Off to @bedfordbluesRFC

The lucky chaps at Goldington Road are the next sporting stars to put their mark onto the #charityoars Over the years I’ve spent many a damp, cold, windy (and that’s just the Charles Wells beer…!!) afternoon down watching the Blues. Support from clubs and players is so warmly welcomed, and it just goes to show how committed these people are to help raise awareness of DVT’s, Pulmonary Embolism and Thrombosis. So as I put the #charityoars into my trusty truck, I bid you farewell for now.

Woman, 32, died from DVT just three hours after stepping off holiday flight from Tenerife


Liz Cooper started to feel ill while on holiday at a Tenerife hotel complex, but suffered a pulmonary Embolism (due to a DVT) just 3 hours after landing.

It seems strange to read such stories, would you have known what a DVT was? Would you have known what a Pulmonary Embolism was? You need to know the signs, you need to be able to listen to your loved ones, family, friends, strangers. You need to be able to say “go to your doctor…!”

Trouble is (sadly) a lot of the time the doctors misdiagnose, as do the A&E departments. This is why charities like Lifeblood are working so hard to raise awareness,

To read the full story please click here


Failure to spot blood clots costs the NHS million

The NHS has paid £112million in compensation over the past five years after doctors failed to spot deadly blood clots, according to research.

Data from the NHS Litigation Authority show a rise each year in the amount paid to patients after staff failed to screen for the condition or give appropriate medication.

Last year, the health watchdog said more than 10,000 lives could be saved annually if people going into hospital were screened for the clots. They kill an estimated 25,000 people admitted to NHS wards in England every year.

Three years ago, Sir Liam Donaldson, then the chief medical officer, said that all patients admitted to hospital should be screened.

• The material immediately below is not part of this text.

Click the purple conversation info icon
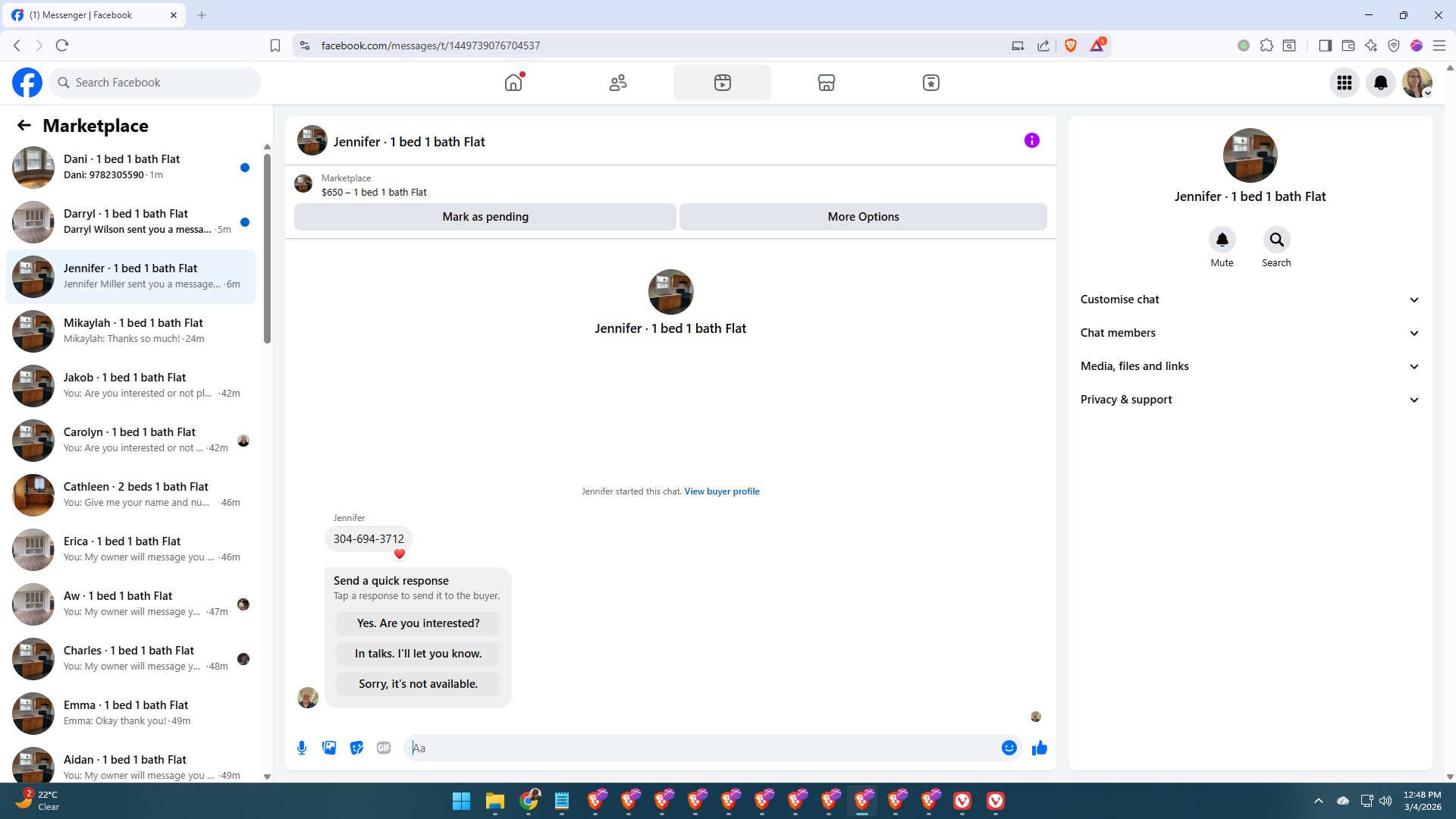1456x819 pixels. pyautogui.click(x=1032, y=140)
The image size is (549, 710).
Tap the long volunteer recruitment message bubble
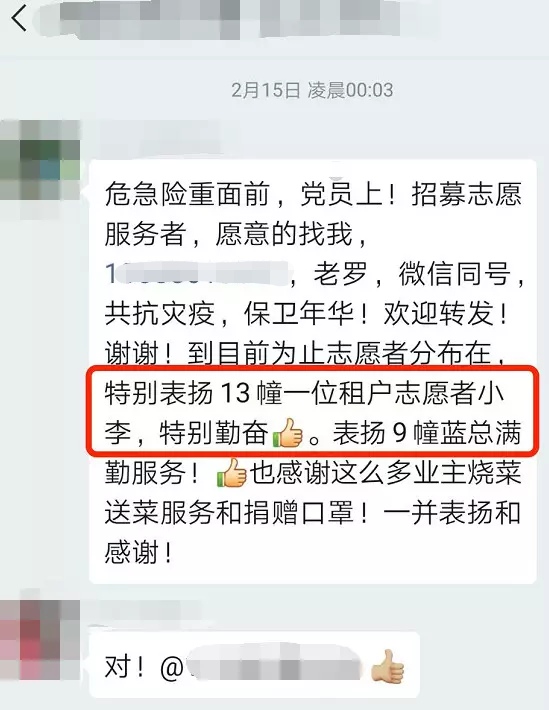(313, 371)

In 2005, £21million was paid out over blood clots, but this rose to more than £26 million in 2010. The money was paid to people who suffered an avoidable blood clot or who had a clot missed by doctors. New research from Lifeblood, the thrombosis charity, suggests claims for the period 2005 to 2015 could top £250million in total.

Prof Beverley Hunt, medical director of Lifeblood, said the human cost from this preventable condition was “devastating”.